### Work instructions
The task calls for the line containing "This screenshot has width=632, height=424." and all later lines, through the end of the entries below, to be set down exactly and without pictures.

### Data in this exercise
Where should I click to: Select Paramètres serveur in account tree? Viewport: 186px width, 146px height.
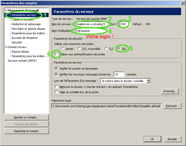click(x=24, y=15)
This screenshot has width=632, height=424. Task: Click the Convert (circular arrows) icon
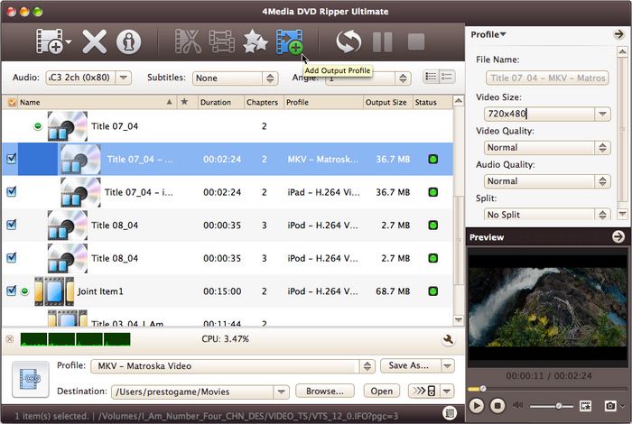click(348, 42)
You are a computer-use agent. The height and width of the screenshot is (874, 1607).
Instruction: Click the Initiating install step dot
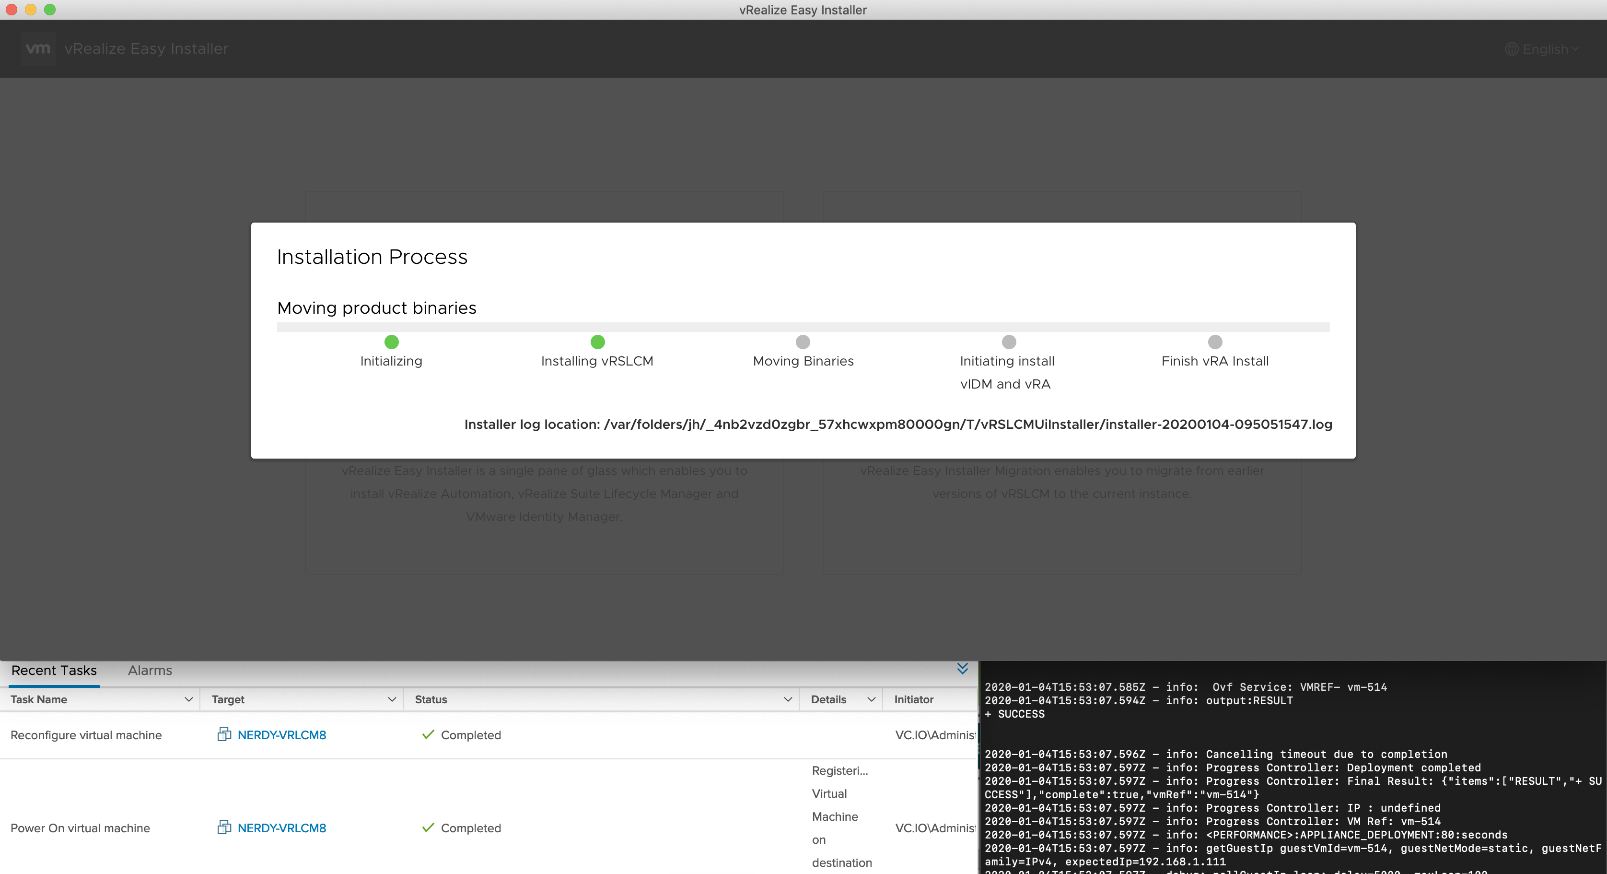[x=1009, y=341]
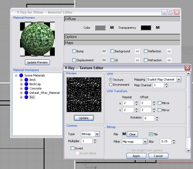Click the Rotation value input field
This screenshot has height=169, width=193.
point(149,118)
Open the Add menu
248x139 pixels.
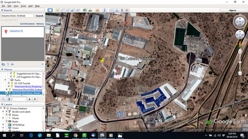coord(30,6)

### Written response
This screenshot has width=632, height=424. Task: Click the Convert (circular arrows) icon
click(348, 42)
You are a computer-use agent. The height and width of the screenshot is (874, 1607).
Instruction: Click the Initiating install step dot
[x=1009, y=341]
Click the Rotation value input field
This screenshot has height=169, width=193.
point(149,118)
Open the Add menu
248x139 pixels.
coord(30,6)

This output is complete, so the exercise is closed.